Experiment diary: what I tried (and what I learned)
#

✅ What improved performance
#

  • enforcing mixture symmetry (swap augmentation)
  • keeping representations compact (SVD / filtering)
  • per-target blending (some targets benefit from different bias–variance tradeoffs)
  • respecting the competition CV design (not optimizing on the wrong split)

❌ What failed (and why it was useful anyway)
#

  • too many descriptors without pruning (especially Mordred)
    → higher variance and unstable folds
  • heavy hyperparameter search
    → “local improvements” that did not survive the real CV protocol
  • using one model for everything
    → different targets respond differently to bias and noise

Engineering constraints: making everything submission-compatible
#

The competition notebook required one strict rule:

the last three cells must match the official template,
and only the model = ... line is allowed to change.

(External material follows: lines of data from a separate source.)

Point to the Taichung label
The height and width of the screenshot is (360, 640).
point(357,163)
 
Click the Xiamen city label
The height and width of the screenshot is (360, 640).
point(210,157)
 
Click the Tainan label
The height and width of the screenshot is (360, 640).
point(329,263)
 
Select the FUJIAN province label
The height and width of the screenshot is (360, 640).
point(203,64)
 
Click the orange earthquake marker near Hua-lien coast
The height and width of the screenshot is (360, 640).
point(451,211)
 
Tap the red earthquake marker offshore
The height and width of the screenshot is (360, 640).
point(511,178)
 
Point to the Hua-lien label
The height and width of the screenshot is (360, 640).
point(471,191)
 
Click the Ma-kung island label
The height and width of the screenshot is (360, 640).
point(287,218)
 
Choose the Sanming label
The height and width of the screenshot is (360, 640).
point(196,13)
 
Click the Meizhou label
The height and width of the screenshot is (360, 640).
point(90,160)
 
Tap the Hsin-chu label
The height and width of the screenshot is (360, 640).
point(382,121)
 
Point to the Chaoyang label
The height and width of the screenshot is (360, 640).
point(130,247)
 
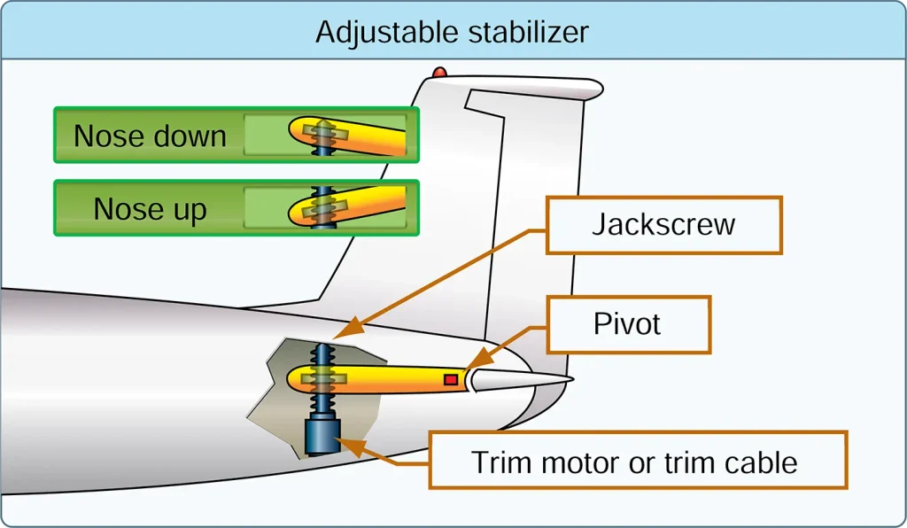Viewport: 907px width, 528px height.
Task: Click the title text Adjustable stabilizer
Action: pos(452,33)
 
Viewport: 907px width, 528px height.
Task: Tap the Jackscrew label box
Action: pos(664,225)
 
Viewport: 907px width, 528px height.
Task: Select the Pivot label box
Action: pos(628,324)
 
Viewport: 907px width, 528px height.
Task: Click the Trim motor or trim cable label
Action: pos(638,461)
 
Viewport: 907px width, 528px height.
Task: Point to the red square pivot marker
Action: pos(451,380)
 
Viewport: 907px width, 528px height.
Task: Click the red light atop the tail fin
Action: pos(439,73)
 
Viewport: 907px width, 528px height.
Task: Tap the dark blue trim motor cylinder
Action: pos(322,436)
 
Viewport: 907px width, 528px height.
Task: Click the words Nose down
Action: pos(150,136)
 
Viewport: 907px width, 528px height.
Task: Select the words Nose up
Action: pos(150,209)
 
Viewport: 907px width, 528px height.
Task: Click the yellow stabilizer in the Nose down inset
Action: pos(347,136)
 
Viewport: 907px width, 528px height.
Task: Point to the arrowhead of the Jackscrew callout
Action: pos(349,327)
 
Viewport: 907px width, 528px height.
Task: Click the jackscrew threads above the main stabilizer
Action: pos(322,354)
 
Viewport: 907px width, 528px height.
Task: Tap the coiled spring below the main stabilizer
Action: pos(322,402)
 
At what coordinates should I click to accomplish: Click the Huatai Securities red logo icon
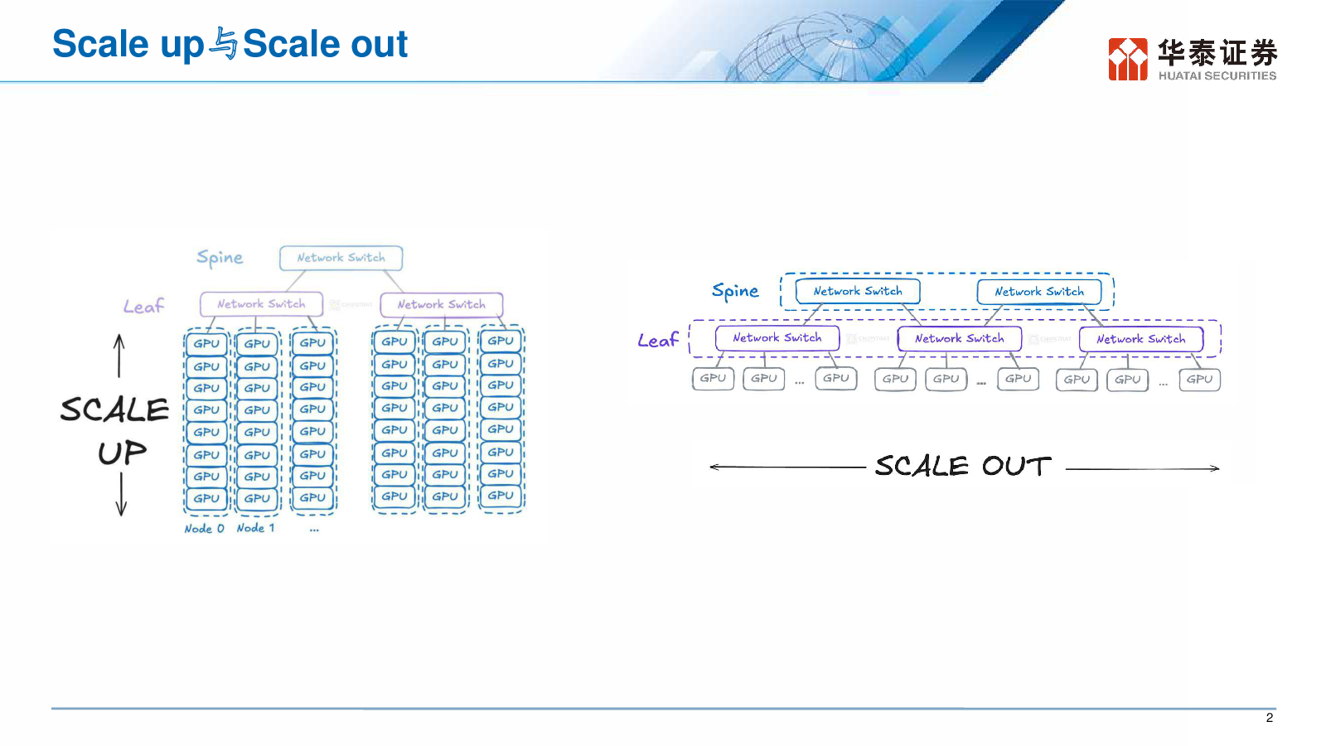click(1128, 59)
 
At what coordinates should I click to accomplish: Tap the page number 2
click(1269, 718)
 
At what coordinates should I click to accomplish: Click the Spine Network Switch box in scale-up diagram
click(341, 258)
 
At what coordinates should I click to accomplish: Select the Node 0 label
click(204, 528)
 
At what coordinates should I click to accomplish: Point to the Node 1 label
click(256, 527)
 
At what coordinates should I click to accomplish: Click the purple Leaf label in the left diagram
click(143, 306)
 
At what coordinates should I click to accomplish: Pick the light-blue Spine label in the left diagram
click(220, 258)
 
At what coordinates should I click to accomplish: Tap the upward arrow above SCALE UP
click(119, 356)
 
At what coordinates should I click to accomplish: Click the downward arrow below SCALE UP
click(121, 494)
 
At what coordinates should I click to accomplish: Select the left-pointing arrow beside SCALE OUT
click(788, 467)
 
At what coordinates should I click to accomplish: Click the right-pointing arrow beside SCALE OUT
click(1143, 468)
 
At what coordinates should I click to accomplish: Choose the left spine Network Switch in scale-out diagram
click(858, 291)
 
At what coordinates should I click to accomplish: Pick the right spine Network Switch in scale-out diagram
click(1039, 292)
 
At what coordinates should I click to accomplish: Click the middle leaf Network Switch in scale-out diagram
click(960, 339)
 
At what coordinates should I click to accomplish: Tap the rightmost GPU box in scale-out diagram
click(1200, 380)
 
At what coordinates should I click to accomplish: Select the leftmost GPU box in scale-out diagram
click(714, 378)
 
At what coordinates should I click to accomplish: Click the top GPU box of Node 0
click(206, 344)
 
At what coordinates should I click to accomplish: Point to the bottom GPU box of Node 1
click(257, 498)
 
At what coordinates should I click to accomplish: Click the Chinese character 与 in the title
click(224, 44)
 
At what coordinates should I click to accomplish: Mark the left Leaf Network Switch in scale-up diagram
click(262, 304)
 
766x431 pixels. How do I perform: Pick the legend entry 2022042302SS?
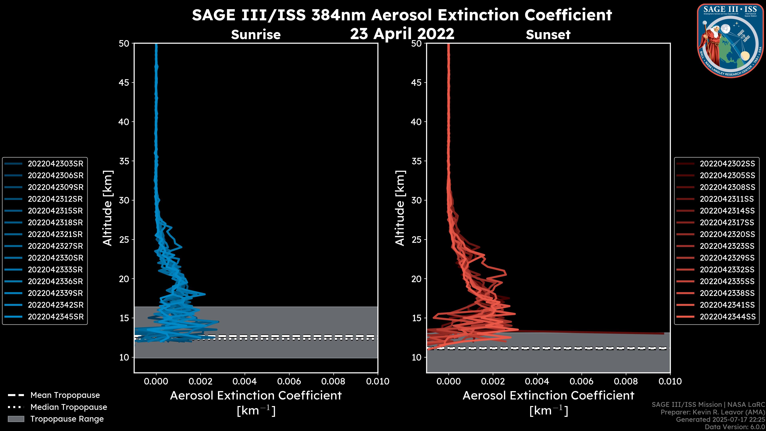coord(727,164)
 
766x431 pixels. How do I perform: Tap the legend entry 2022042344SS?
coord(727,317)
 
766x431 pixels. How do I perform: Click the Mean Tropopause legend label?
coord(65,395)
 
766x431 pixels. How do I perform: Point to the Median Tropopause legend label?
coord(69,407)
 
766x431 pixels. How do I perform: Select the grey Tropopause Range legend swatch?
coord(16,419)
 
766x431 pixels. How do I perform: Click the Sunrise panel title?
coord(256,35)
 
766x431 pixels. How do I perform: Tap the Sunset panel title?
coord(548,35)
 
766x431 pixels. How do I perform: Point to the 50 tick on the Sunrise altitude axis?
coord(124,43)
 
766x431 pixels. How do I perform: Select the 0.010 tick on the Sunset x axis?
coord(670,381)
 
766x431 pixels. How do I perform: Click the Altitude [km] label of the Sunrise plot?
coord(108,208)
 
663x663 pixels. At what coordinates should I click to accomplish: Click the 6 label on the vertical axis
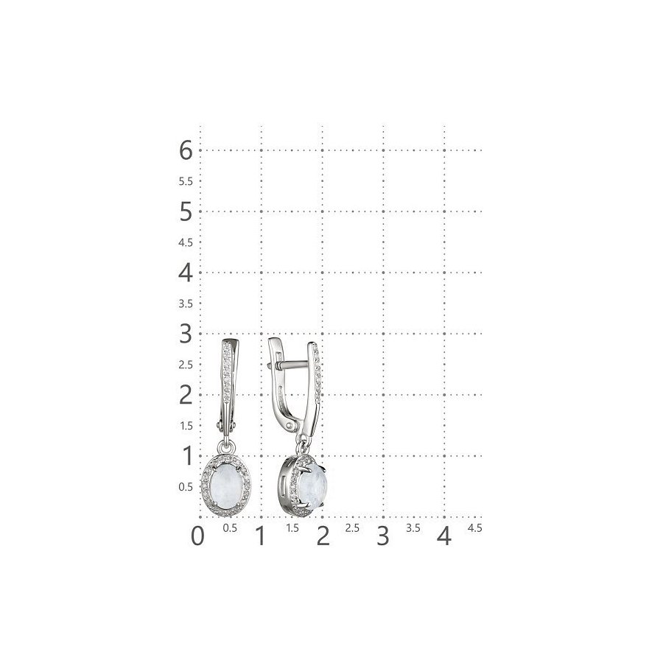pos(186,150)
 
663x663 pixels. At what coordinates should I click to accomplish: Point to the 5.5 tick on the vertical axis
pos(186,181)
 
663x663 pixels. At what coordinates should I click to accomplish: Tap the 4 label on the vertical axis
pos(186,273)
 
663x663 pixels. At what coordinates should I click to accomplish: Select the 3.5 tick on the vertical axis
pos(186,304)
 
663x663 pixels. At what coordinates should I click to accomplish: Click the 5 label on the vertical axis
pos(186,211)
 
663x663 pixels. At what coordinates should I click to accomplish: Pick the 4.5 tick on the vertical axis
pos(186,242)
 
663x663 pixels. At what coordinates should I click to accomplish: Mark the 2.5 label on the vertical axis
pos(186,365)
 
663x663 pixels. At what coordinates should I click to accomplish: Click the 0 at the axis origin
pos(197,536)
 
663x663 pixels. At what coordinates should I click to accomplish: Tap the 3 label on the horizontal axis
pos(382,536)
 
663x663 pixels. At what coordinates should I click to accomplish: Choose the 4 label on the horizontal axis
pos(444,536)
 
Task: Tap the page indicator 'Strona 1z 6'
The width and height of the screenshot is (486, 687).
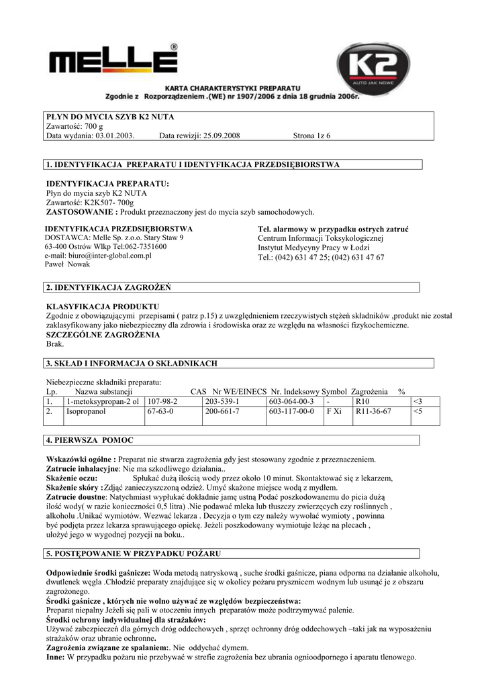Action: click(312, 136)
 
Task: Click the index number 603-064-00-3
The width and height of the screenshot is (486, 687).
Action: click(291, 401)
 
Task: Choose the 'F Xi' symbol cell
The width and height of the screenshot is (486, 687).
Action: click(334, 411)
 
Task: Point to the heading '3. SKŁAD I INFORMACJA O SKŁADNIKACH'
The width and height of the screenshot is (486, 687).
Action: click(131, 364)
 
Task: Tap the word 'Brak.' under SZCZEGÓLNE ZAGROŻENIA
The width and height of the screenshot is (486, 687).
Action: click(55, 344)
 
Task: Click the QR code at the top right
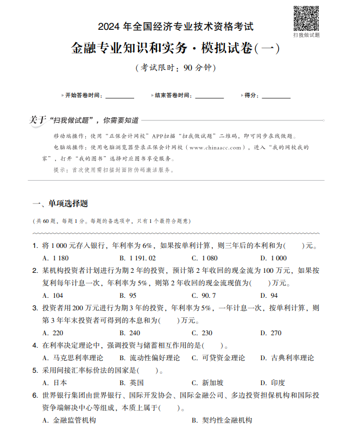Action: coord(306,17)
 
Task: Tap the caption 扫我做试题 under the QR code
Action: coord(306,35)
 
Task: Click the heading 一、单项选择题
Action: coord(60,204)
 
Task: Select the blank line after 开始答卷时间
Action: coord(119,97)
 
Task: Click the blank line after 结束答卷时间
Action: coord(209,97)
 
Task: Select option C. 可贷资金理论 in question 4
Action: coord(218,358)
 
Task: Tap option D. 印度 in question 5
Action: coord(273,383)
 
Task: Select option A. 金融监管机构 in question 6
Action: coord(70,420)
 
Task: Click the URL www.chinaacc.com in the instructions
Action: coord(215,148)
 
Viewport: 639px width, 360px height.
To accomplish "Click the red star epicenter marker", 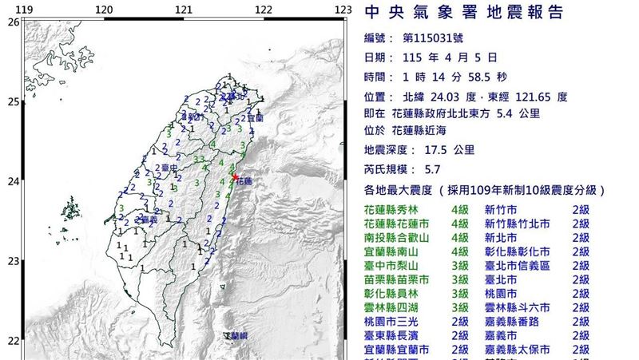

That forced me to treat reproducibility as part of the solution:

  • no hidden dependencies
  • predictable training per fold
  • stable feature construction
  • careful CPU runtime management

I also hit realistic “research engineering” bugs — such as dtype mismatches between Float32 and Float64 in PyTorch — which reminded me that getting the pipeline to run reliably is a scientific contribution on its own.


Final outcome (and why I’m satisfied)
#

My best submission reached:

  • rank ~26 / 227
  • strong mean RMSE under the official evaluation protocol

But what mattered more than the rank was the scientific clarity I gained:

In small-data scientific ML, performance comes from respecting structure:
chemistry representations, symmetry, and honest evaluation.


References
#


Closing note
#

This benchmark was one of the most educational projects I have done recently, because it rewarded scientific thinking more than “bigger models”.

It was a reminder that machine learning, when applied to chemistry, works best when we treat representation, invariance, and evaluation as first-class citizens — not afterthoughts.